BEHIND THE THICK GLASS THAT RUNS THE LENGTH of the Yuba County Jail’s visitation corridor, Tatyana Mitrohina’s eyes glisten, and then fill with tears as she recounts the last time she saw her son. “During the visit, he climbed into my arms and fell asleep with his head on my shoulder while I walked around with him,” she remembers.

Two months after that visit, Mitrohina was sent to the Yuba County Jail in Marysville, California, hours away from her 2-year-old son, who is in foster care. She was convicted on charges that she had hit him. While she does not deny the charges, she does say she had expected to be released from jail and to get counseling and start to rebuild her life with her child. But with the increasing collaboration between local authorities and federal immigration officials, Mitrohina found that she would not get that second chance. The government had slated her to be deported to Russia, the country she left as a teenager.

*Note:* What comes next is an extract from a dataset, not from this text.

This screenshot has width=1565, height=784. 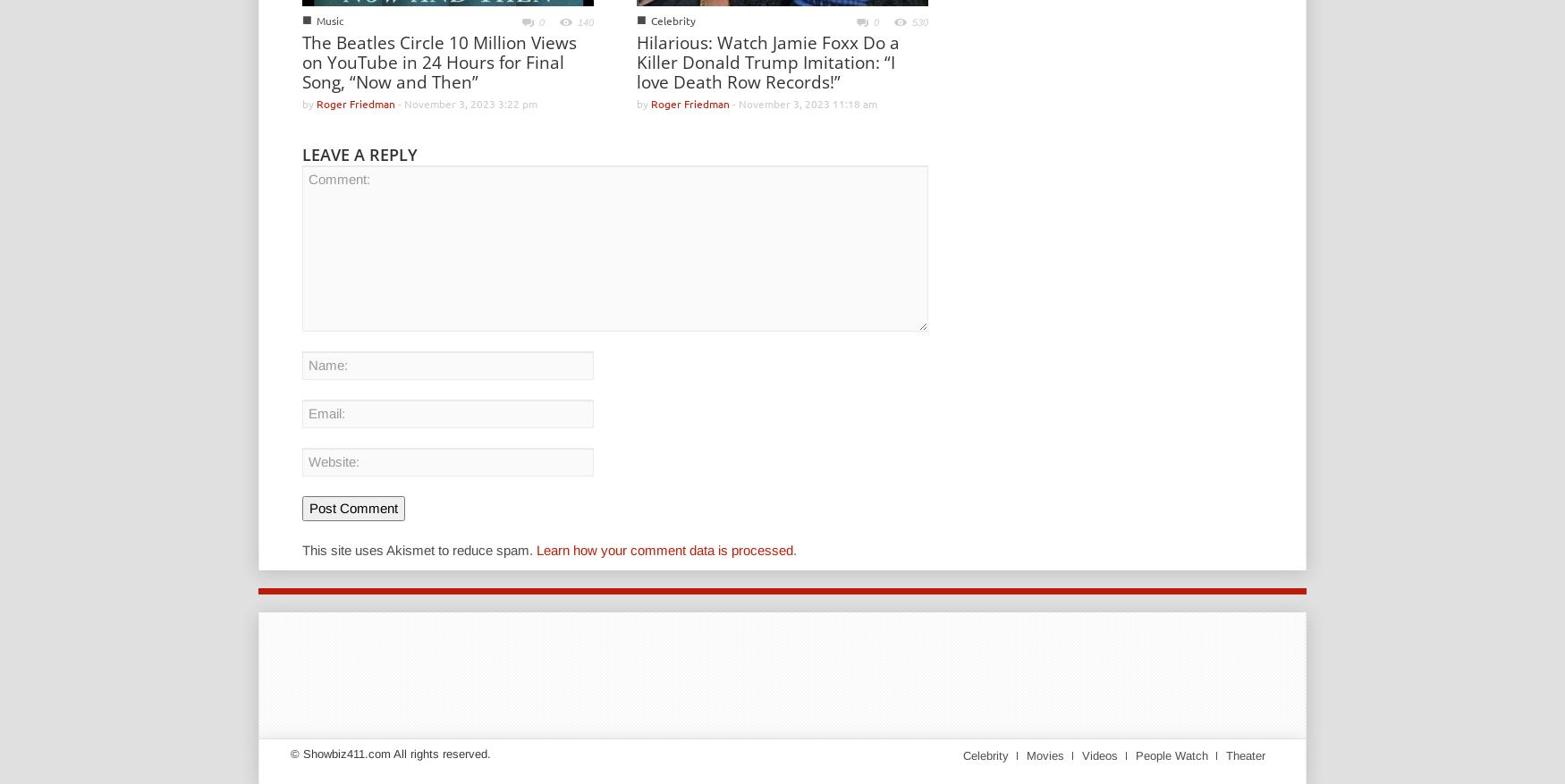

“When I first got here, I would break down crying once a week, just thinking about everything that’s happened,” says Mitrohina, who is 30 years old.

Immigration and child welfare advocates say that Mitrohina’s story—the loss of her child, her incarceration and detention, and her struggle to care for her child—represents a new and dangerous terrain at the intersection of three government systems—deportation, incarceration and foster care—that are tearing apart poor families and families of color.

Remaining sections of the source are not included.